--- What to work on ---
The entries below contain a line with "You are a computer-use" and a line with "Instruction: Collapse the sidebar panel icon". Retype exactly everything from the first down to the second, both included, and nothing else.

--- Extracted data ---

************

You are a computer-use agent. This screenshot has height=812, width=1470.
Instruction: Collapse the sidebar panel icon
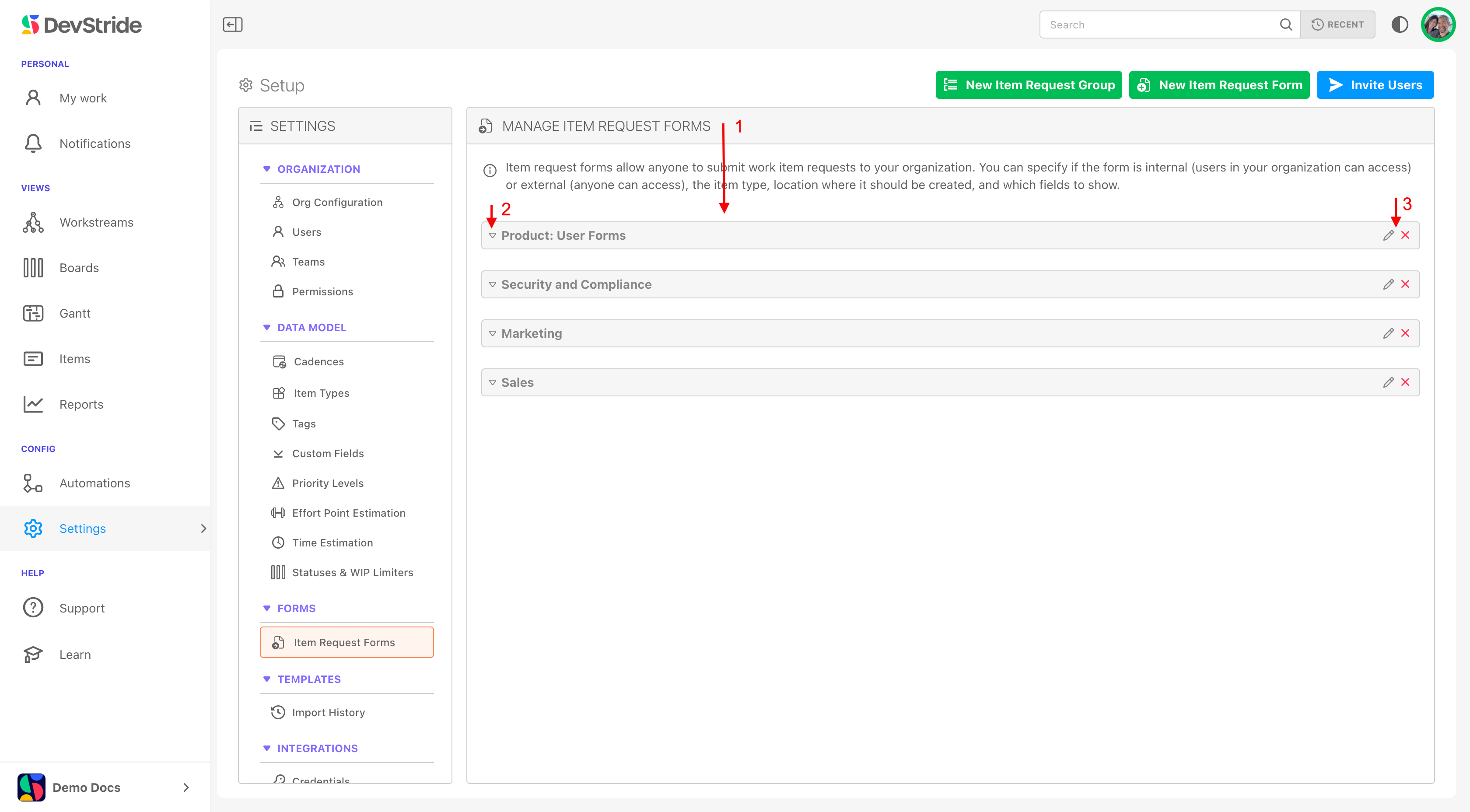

************

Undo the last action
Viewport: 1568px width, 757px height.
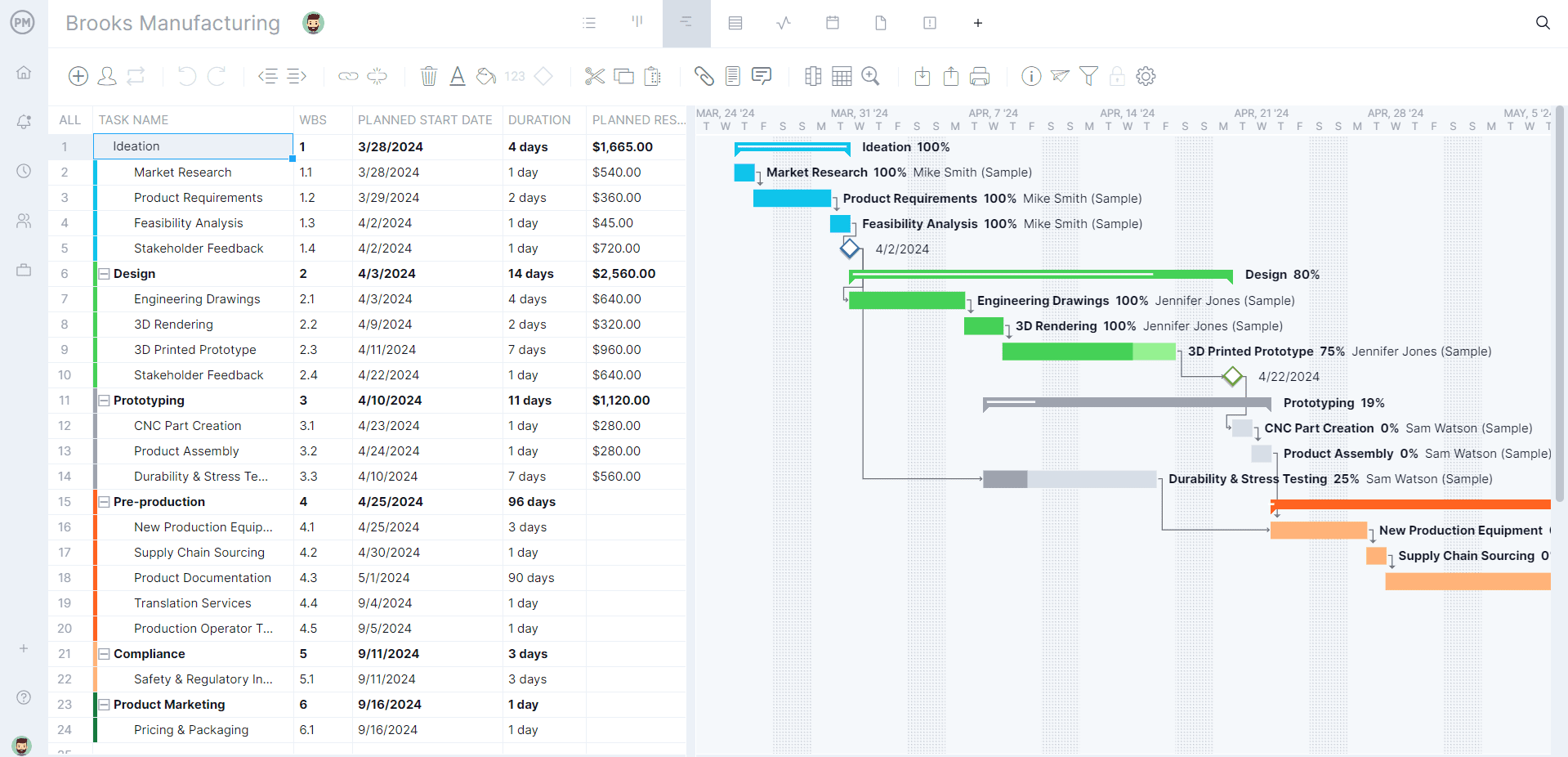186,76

************

--- Written reply ---
You are a computer-use agent. This screenshot has height=812, width=1470.
Instruction: Collapse the sidebar panel icon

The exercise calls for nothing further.